PAGE TEXT.
Baseline thromboelastography (TEG), prothrombin time/INR (PT/INR), aPTT, fibrinogen, and D-Dimer were obtained from the patient after informed consent had been signed and the patient had agreed to participate. The baseline serologic analysis was done before any tPA and DNase infusions or at least 1 hour after the chest tube had been allowed to drain from any previous chest tube tPA and DNase infusions. If patients had received any intrapleural tPA and DNase, a 1-hour washout period after draining intrapleural tPA and DNase was used to minimize any previous dose effects on the baseline coagulation profile. One hour was chosen as an adequate washout period as the half-life of systemic alteplase is five minutes, and systemic effects last up to 1 hour (23). After infusion of the tPA and DNase, a TEG, PT/INR, aPPT, fibrin, and D-Dimer were also obtained. Post-infusion coagulation profile was collected between 50–120 minutes post tPA and DNase infusion. Post-infusion phlebotomy was completed at this interval to give adequate dwell time to allow for possible absorption but not longer than one hour after the chest tube had been unclamped, as fibrinolytic effects can be for up to one hour. Data for only one tPA and DNase therapy was used for each patient. Each patient had assessment of their coagulation profile before and after intrapleural therapy.

The dosing regimen was 10 mg alteplase and 5 mg DNase, given twice daily. The number of doses was individualized by providers based on patient need and response to therapy. The median length of treatment for patients in the study was 6 doses [interquartile range (IQR: 5, 6)]. Intrapleural tPA and DNase were allowed to dwell for one hour before chest tubes were unclamped.

Data was then collected from the electronic medical record, including serologic analysis, demographics, pleural fluid analysis, and diagnosis. Adverse events were also collected from the electronic medical record.

HOW TO COMPLETE THIS TASK.
Answer these from the text on intrapleural tPA and DNase therapy:
(a) What half-life does it give for systemic alteplase?
(b) What dose of alteplase and of DNase was given, and how often?
(c) What was the median length of treatment for patients in the study?

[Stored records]
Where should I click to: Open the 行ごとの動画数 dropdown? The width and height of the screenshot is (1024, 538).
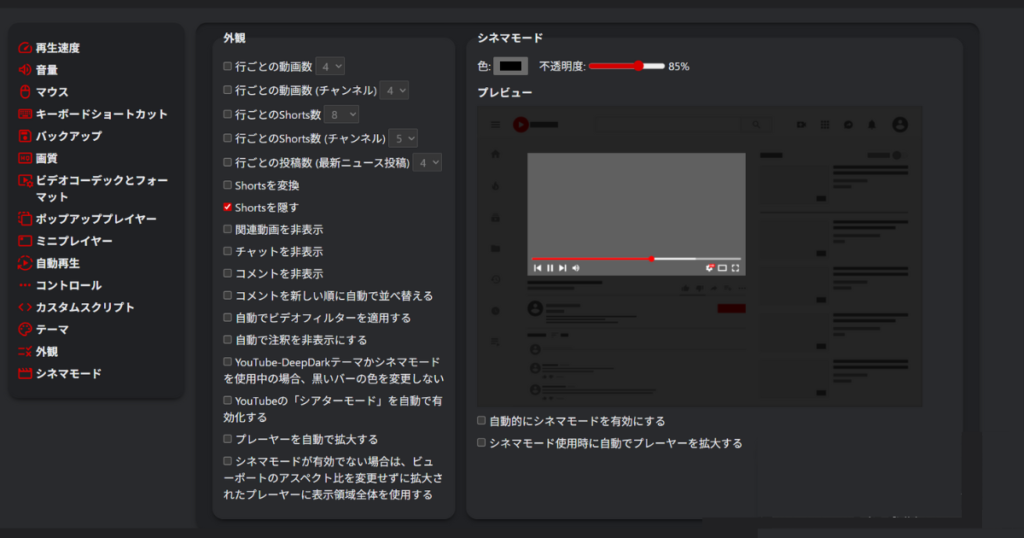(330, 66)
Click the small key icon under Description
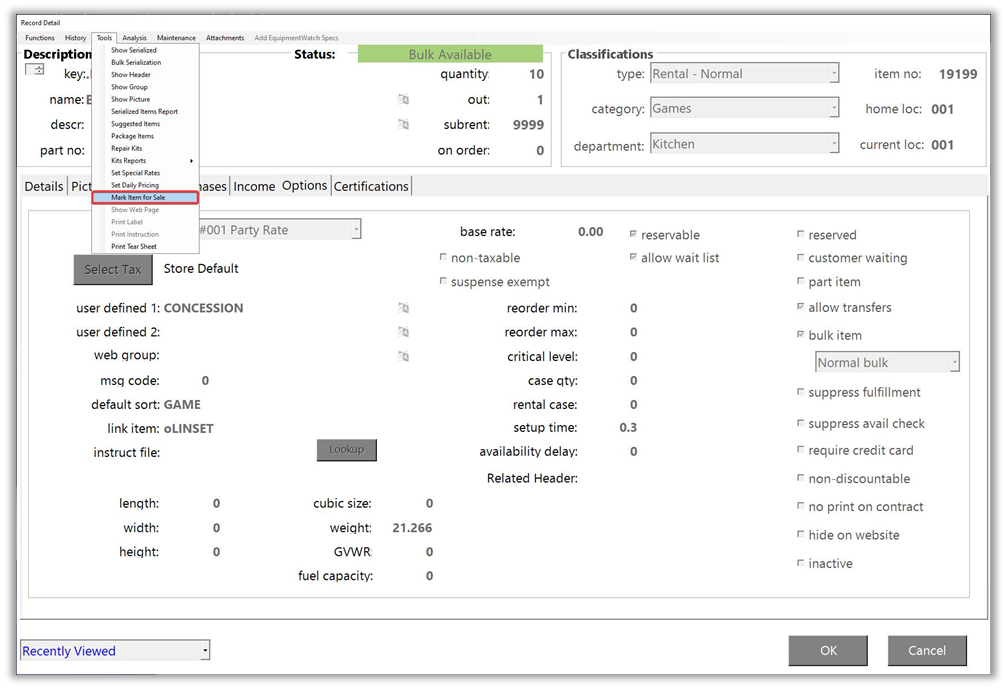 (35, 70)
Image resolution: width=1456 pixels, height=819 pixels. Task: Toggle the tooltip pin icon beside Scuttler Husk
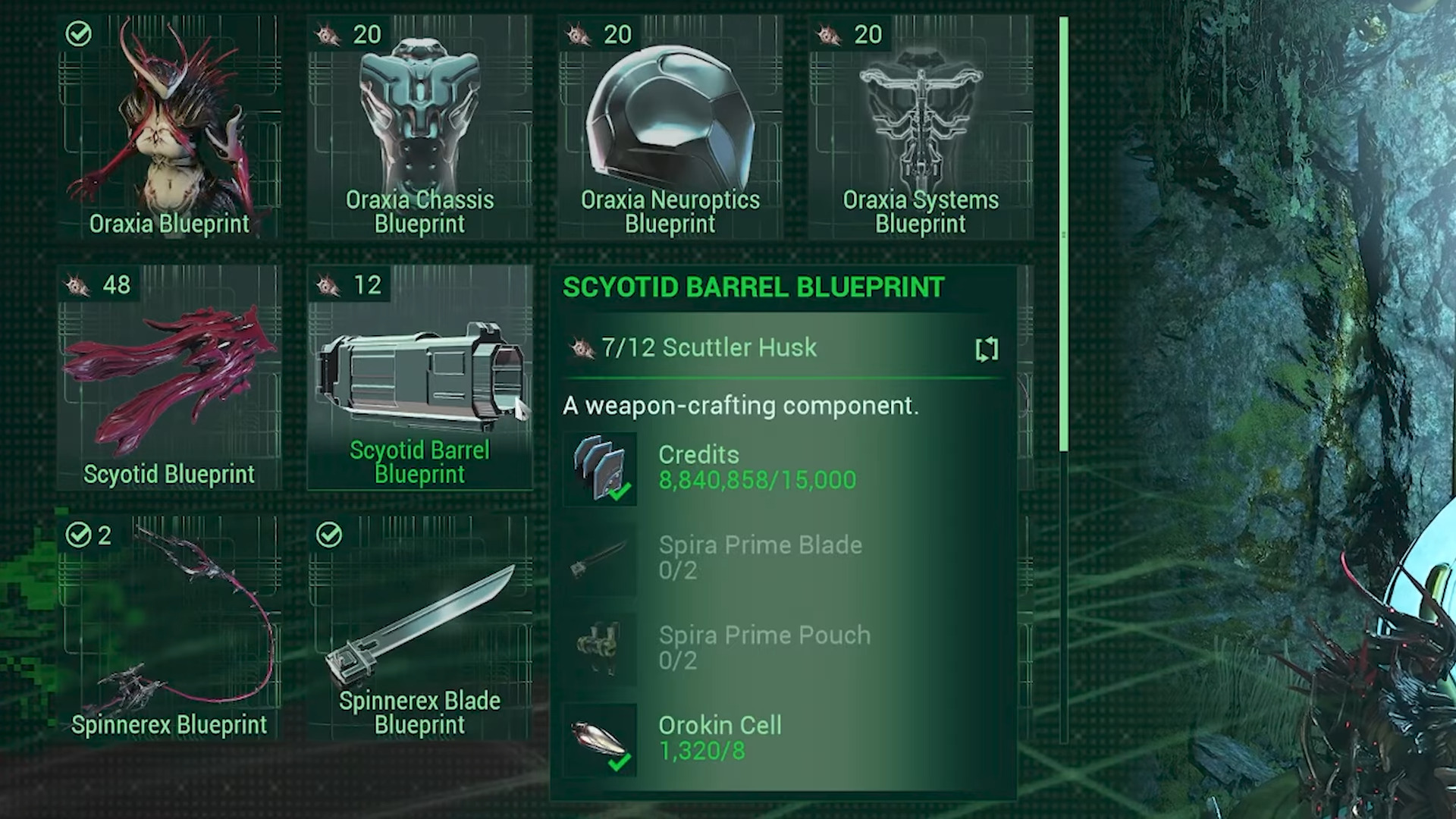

TASK RESULT.
(a) Five minutes.
(b) 10 mg alteplase and 5 mg DNase, given twice daily.
(c) 6 doses (IQR: 5, 6).